Every time I look at Boohoo Group (LSE: BOO), I can’t help wondering if I’m really missing something good.
And I’ll tell you what’s good — the company itself. Looking at how it’s carved itself a sizeable niche in the online fashion business, observing earlier players like ASOS and avoiding the same hurdles, I can even think of Boohoo as a possibly great company.
As Warren Buffet says: “It’s far better to buy a wonderful company at a fair price than a fair company at a wonderful price.” So I’m not looking for a rock-bottom bargain price when I weigh up Boohoo as a possible investment.
But, by the same token, there’s always a price that’s too high, no matter how good a company — and I’d never buy even the most wonderful company in the world if it’s too expensive.
Advantages
Boohoo (along with sector peer ASOS) does have some significant advantages. Its supply chain should be cost effective, and the lack of high-rent high street stores also aids its competitiveness. And for me, the sheer convenience factor looks like a big plus. While I buy very few (and only ever very cheap) clothes myself, I can see the big attraction of having things brought to your door to try on in the comfort of your own home.
But then I look at Next (LSE: NXT), which seems to be a model for how best to handle a high street fashion crisis. While Marks & Spencer‘s buyers have struggled for years trying to predict each season’s must-have fashion items, but seem to keep missing the boat, Next’s experts just have it nailed, year after year.
And though Next’s profits have been hit during the slowdown, it’s only been marginal damage and the company has maintained footfall levels that are the envy of many of its competitors.
But having said that, Royston Wild has pointed out that even Next is feeling the pinch, as its most recent quarterly update showed an 8% fall in retail sales.
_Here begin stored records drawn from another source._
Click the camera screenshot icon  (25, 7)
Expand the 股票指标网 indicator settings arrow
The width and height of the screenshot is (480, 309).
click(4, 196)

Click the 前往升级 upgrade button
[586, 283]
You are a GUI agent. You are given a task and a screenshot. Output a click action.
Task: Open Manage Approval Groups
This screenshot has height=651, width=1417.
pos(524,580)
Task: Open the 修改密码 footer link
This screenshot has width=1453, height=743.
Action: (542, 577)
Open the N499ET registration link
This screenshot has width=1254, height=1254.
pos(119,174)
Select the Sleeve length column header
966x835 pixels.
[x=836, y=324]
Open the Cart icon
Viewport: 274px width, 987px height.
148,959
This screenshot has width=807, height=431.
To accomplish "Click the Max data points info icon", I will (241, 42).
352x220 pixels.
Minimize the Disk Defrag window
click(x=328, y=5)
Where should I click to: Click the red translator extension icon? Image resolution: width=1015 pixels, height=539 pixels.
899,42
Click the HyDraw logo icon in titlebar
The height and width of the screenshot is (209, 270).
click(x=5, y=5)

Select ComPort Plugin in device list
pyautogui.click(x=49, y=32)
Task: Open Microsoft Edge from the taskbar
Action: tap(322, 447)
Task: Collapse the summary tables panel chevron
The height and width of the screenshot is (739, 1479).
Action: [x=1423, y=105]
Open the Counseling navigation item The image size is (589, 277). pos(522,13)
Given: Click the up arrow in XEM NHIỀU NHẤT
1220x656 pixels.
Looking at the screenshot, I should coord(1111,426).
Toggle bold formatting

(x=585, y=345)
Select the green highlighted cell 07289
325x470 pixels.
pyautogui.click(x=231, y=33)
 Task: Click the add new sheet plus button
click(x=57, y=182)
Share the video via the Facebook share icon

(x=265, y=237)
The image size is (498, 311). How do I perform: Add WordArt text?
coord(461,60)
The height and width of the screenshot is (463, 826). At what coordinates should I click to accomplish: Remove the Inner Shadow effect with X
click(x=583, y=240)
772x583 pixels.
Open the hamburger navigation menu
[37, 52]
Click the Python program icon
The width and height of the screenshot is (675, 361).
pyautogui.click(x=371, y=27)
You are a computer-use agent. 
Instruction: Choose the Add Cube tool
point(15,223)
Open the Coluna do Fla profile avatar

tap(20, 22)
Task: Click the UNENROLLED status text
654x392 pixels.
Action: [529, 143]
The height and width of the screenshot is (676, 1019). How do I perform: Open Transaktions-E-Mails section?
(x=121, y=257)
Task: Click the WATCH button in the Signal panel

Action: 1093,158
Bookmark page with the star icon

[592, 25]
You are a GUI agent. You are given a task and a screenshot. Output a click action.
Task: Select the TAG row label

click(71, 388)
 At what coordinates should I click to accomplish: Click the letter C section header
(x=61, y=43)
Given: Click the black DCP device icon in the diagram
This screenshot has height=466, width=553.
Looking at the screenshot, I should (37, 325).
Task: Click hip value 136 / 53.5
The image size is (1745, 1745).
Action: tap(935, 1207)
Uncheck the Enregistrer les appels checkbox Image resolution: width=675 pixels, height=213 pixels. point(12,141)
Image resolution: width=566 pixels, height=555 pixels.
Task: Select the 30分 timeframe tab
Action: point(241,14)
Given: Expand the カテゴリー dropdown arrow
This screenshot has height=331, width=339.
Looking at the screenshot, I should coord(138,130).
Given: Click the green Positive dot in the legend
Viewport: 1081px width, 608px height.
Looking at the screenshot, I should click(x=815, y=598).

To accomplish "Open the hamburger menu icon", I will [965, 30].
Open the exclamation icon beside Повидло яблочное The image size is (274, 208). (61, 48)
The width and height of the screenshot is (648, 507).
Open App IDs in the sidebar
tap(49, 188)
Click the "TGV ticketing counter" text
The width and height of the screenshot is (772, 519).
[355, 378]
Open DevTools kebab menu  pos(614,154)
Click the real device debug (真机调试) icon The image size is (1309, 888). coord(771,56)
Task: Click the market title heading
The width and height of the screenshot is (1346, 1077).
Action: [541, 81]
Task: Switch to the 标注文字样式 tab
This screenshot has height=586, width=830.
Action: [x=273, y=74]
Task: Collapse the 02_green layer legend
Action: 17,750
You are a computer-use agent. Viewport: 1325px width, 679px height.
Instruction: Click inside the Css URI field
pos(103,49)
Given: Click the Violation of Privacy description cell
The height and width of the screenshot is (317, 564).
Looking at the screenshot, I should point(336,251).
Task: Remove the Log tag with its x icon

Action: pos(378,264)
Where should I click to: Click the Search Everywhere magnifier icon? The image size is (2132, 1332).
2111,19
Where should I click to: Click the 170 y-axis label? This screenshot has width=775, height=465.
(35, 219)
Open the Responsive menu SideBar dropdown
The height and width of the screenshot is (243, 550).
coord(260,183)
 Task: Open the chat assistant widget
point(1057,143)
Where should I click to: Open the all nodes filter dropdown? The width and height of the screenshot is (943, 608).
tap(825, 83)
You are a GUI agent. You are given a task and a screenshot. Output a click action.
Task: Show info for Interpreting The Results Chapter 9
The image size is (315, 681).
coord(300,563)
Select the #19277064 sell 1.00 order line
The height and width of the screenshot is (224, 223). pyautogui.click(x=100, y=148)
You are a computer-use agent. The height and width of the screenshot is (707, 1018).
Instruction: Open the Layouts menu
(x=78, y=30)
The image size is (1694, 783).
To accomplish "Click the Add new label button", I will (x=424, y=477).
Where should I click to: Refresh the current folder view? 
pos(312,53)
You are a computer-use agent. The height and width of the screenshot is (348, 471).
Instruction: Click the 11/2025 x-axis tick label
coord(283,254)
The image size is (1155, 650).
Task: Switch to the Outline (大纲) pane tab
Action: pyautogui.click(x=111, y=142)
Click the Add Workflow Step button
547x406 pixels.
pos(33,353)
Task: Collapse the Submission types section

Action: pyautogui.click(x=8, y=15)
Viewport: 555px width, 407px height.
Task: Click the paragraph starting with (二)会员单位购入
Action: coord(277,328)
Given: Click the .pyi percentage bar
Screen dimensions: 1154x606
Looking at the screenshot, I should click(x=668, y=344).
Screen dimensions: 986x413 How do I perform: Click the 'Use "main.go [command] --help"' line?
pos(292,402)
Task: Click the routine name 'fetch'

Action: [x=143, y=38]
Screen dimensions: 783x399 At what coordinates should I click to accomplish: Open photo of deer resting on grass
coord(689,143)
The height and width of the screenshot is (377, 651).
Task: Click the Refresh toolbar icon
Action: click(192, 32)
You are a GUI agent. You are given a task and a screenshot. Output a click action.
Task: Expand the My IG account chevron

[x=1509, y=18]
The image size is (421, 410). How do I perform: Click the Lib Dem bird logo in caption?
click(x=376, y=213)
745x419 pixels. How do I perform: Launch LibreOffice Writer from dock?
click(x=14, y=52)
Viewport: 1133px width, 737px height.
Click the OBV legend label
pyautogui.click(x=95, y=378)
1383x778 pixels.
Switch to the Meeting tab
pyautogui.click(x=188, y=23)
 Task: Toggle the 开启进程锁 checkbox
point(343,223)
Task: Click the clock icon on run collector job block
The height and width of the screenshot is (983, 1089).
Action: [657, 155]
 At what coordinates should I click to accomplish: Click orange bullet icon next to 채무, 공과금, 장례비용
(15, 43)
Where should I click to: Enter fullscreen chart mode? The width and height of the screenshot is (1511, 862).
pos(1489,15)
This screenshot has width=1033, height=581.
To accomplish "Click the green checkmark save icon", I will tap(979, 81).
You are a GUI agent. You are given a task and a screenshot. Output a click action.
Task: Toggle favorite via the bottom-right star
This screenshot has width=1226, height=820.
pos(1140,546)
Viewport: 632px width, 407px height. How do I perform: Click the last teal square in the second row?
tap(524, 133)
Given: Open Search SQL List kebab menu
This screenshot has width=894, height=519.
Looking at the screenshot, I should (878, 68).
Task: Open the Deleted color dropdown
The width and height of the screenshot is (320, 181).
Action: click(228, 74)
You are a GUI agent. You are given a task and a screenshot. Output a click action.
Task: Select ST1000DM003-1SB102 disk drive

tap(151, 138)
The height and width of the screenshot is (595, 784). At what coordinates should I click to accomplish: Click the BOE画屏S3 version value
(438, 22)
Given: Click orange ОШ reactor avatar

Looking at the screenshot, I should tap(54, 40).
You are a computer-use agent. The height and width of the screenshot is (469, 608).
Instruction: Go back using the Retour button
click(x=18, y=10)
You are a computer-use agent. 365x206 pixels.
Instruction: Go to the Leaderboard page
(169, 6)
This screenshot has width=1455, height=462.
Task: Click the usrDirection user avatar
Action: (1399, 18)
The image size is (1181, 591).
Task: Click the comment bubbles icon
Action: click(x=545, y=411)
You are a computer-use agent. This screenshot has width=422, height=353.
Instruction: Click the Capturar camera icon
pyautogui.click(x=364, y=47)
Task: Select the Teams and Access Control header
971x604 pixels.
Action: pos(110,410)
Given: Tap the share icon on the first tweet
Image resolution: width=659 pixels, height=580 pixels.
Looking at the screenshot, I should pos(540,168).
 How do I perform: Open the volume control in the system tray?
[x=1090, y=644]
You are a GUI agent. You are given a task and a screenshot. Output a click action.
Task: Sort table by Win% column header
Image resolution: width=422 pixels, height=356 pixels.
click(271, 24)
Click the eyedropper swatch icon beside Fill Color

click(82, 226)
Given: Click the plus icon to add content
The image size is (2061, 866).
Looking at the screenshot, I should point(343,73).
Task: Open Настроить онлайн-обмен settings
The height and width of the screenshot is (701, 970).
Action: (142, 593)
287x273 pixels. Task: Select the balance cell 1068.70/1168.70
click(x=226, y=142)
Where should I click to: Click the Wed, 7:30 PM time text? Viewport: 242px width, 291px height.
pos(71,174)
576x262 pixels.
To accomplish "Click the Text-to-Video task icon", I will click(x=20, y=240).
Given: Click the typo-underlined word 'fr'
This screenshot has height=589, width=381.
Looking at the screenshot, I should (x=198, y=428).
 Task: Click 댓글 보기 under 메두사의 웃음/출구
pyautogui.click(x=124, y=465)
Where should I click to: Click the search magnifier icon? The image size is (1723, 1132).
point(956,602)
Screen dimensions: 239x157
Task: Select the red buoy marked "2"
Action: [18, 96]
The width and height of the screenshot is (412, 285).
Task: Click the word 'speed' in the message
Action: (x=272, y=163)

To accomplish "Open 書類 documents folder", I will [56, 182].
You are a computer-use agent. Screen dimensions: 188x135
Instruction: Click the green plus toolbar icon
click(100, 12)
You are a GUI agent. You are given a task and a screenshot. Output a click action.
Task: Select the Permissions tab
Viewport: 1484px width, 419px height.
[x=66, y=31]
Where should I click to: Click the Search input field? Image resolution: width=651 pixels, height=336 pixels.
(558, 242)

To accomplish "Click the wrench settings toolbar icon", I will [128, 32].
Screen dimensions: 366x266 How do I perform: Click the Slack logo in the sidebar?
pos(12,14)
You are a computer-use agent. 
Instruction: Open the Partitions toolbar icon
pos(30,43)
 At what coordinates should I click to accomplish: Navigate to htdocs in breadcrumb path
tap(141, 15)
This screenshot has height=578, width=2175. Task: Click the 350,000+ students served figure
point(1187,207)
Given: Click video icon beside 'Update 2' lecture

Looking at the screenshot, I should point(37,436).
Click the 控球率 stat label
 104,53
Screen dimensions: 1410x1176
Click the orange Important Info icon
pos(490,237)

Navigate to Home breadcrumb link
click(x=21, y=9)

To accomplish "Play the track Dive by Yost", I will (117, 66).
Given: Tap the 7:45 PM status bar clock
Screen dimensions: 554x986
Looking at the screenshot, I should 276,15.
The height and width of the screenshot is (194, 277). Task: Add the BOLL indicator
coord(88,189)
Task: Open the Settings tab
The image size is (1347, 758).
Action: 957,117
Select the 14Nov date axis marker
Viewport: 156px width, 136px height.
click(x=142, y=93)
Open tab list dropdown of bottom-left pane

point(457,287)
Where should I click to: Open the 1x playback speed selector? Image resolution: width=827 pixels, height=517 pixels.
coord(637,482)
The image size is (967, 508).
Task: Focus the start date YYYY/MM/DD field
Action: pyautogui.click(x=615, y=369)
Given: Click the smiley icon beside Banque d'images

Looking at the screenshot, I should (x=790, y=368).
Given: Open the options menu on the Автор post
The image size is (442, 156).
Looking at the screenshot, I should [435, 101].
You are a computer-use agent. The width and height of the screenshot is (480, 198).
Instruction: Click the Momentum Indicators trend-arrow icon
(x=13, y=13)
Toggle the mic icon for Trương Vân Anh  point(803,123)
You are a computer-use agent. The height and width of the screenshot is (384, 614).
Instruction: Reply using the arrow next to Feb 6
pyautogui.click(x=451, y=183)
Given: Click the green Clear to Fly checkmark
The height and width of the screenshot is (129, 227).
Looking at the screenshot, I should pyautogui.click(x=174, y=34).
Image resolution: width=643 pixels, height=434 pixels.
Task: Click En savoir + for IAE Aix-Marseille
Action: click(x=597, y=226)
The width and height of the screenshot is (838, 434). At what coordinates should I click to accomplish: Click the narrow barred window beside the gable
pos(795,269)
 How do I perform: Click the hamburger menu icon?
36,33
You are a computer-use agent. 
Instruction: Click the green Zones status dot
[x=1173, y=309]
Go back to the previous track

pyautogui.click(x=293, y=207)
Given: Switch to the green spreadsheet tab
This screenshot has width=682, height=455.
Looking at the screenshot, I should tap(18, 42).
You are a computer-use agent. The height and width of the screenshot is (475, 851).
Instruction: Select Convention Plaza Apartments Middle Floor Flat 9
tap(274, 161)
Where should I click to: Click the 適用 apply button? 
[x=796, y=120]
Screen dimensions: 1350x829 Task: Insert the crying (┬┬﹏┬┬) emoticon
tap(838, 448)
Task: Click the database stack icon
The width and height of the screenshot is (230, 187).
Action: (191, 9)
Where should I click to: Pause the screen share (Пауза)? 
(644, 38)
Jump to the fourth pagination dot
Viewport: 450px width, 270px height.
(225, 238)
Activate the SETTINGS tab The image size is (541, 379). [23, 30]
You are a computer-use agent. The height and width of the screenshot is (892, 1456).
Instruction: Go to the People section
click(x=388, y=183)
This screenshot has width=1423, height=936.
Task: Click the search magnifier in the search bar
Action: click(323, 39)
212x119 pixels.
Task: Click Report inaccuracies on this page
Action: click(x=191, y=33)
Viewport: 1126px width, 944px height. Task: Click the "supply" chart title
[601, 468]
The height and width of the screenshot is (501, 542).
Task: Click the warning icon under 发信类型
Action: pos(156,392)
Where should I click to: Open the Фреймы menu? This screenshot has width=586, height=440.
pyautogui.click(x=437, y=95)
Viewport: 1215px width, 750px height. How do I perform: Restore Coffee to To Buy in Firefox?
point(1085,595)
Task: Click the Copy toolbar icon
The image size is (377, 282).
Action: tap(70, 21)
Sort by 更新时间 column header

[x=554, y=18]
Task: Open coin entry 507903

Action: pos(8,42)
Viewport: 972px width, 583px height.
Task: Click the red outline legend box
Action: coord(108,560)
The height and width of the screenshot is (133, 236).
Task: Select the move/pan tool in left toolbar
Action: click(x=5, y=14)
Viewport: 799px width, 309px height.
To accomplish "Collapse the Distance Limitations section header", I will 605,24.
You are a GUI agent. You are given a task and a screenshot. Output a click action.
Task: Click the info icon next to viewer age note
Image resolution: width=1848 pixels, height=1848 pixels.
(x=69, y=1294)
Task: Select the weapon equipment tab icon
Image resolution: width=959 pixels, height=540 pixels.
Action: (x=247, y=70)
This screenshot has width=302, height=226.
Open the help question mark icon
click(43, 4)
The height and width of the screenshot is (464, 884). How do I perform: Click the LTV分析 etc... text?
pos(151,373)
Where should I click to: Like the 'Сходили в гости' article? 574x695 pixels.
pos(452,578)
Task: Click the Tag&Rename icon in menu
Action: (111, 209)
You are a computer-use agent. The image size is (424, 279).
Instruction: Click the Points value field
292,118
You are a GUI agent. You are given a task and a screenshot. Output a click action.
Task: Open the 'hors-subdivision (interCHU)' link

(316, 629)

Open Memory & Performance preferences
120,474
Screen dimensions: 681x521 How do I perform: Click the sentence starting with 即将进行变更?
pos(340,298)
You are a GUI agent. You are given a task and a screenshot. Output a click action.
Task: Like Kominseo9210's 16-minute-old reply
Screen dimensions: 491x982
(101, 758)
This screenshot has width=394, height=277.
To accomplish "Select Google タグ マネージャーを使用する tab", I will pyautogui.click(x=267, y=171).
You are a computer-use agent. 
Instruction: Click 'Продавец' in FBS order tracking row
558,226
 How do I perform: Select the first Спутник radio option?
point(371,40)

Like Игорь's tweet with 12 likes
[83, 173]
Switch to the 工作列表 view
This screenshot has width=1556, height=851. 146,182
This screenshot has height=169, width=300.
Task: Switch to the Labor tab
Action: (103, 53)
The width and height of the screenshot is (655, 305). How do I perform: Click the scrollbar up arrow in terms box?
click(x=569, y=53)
Next is very much on the ball with online sales, generally. But though the quarter did bring in a rise of 12.7%, that’s actually a bit of a slowdown in growth — and total full-price sales barely moved, with just a 2% rise.
But it is growth, even if low, that is a rare commodity on the high street right now.
Earnings too
Next is now anticipating a 5% rise in EPS for the full year, which I think is impressive in the current climate. It would put the shares on a forward P/E of a little under 12, but does that provide enough of a safety margin to cover any further hardship ahead?
With ordinary dividends going strong at around 3%, I still see Next as a great company at a good price. But right now, I think there are better bargains out there, and I can safely leave Next until at least this time next year.
And Boohoo? Despite my growing admiration for it as a company, I still get very twitchy over what looks like a classic growth share price bubble.